**The problem**
Write the lines from the one containing "Where should I click to: Click the pencil" through the one containing "Zoom in on the" as a JSON list of strings, one string per line, leaving out blank lines. Include only those lines.

**Data section**
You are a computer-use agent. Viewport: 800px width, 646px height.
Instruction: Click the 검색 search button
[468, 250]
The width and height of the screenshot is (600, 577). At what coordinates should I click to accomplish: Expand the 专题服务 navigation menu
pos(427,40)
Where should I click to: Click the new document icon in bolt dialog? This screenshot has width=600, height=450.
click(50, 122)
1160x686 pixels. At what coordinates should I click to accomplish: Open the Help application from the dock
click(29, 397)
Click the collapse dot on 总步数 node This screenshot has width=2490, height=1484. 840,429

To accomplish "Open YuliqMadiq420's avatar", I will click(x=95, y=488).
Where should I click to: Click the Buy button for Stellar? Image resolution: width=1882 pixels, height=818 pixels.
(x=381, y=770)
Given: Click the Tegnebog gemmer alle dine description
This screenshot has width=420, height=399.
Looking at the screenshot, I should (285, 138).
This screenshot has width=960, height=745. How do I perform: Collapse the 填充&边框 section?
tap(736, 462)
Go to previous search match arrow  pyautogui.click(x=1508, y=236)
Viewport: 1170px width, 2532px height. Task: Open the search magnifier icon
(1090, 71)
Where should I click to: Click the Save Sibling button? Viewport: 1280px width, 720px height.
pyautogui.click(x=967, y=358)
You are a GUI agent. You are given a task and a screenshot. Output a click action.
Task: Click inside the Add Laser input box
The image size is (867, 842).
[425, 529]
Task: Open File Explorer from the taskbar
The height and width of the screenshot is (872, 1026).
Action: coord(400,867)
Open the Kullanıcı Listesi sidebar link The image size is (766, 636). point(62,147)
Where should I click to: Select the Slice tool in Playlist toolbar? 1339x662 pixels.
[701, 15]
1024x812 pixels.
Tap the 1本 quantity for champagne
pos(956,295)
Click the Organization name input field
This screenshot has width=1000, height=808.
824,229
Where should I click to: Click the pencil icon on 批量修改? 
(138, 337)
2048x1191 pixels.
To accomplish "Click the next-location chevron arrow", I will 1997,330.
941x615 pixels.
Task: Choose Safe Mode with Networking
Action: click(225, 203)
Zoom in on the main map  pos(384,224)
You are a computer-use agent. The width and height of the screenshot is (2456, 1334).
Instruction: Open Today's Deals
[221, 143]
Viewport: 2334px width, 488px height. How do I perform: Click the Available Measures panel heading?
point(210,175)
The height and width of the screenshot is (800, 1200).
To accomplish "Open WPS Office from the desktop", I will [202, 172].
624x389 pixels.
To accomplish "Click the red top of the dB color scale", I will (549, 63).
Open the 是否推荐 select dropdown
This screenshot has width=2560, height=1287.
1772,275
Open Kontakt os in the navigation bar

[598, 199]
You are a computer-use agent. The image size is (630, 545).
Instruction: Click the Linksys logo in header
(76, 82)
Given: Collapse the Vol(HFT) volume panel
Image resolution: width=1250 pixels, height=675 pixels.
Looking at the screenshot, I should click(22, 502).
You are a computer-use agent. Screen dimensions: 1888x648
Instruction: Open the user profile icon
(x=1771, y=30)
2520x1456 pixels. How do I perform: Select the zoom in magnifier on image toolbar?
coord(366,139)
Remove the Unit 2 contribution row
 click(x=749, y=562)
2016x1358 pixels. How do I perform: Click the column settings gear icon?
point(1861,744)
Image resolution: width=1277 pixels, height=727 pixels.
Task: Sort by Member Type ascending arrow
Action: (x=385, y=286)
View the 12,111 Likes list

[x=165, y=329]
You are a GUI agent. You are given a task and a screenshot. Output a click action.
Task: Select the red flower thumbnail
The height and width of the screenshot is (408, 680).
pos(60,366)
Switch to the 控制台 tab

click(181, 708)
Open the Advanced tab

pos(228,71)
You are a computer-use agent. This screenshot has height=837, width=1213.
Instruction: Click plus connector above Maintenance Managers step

**Finished exercise**
[
  "Where should I click to: Click the pencil icon on 批量修改? ",
  "(138, 337)",
  "2048x1191 pixels.",
  "To accomplish \"Click the next-location chevron arrow\", I will 1997,330.",
  "941x615 pixels.",
  "Task: Choose Safe Mode with Networking",
  "Action: click(225, 203)",
  "Zoom in on the main map  pos(384,224)"
]